The city’s negotiating process was very different than the one the university was used to using, according to The New Yorker. In Silicon Valley, Stanford was usually the one dictating terms. Cornell, meanwhile, was more familiar with NYC’s process, due to past projects such as the expansion of Weill Cornell Medical College.
“I’ve cut billion-dollar deals in the Valley with a handshake,” Hennessy said. But in New York, the city was “not exactly [acting] like a partner,” he said.
In its proposal request, the city left the deadlines for the campus’ construction, and penalties for reneging on those promises, blank, intending for the bidders to fill them in and discuss them during the negotiations. According to Seth Pinsky, president of the NYC Economic Development Corporation, the more a university pushed up its timetable and upped the amount of money it would invest, the more favorably its proposal was considered by the city.

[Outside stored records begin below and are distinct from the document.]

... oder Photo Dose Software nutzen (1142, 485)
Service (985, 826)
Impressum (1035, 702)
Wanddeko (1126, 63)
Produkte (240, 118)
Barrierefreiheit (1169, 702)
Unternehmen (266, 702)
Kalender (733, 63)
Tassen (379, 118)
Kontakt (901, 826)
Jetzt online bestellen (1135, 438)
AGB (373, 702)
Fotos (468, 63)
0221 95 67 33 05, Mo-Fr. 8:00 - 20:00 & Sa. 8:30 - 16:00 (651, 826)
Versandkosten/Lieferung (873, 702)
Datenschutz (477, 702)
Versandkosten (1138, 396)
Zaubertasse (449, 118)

“In the negotiations, [Pinsky] said, he tried to get each bidder to boost its offer by alerting it of more favorable competing bids. At one point, Stanford asked about an ambiguous clause in the city’s proposal request: would the university have to indemnify the city if it were sued for, say, polluted water on Roosevelt Island? The city responded that the university would. According to Pinsky, city lawyers said that this was ‘not likely to produce significant problems,’ and that other bidders did not object. To Pinsky and the city, these demands … were ‘not uncommon,’ since developers often ‘take liability for public approvals.’ To Stanford, the stipulations made it seem as if the goal posts were not fixed.”
The city’s conduct in the negotiations, Hennessey told The New Yorker, fundamentally shook his confidence in the partnership and his “sense of trust” with city officials. After expending considerable effort to rally his school around the StanfordNYC proposal, Hennessey suddenly withdrew the school’s proposal. At a press conference three days later, Bloomberg stood in front of the New York news media and announced that Cornell had been declared the winner.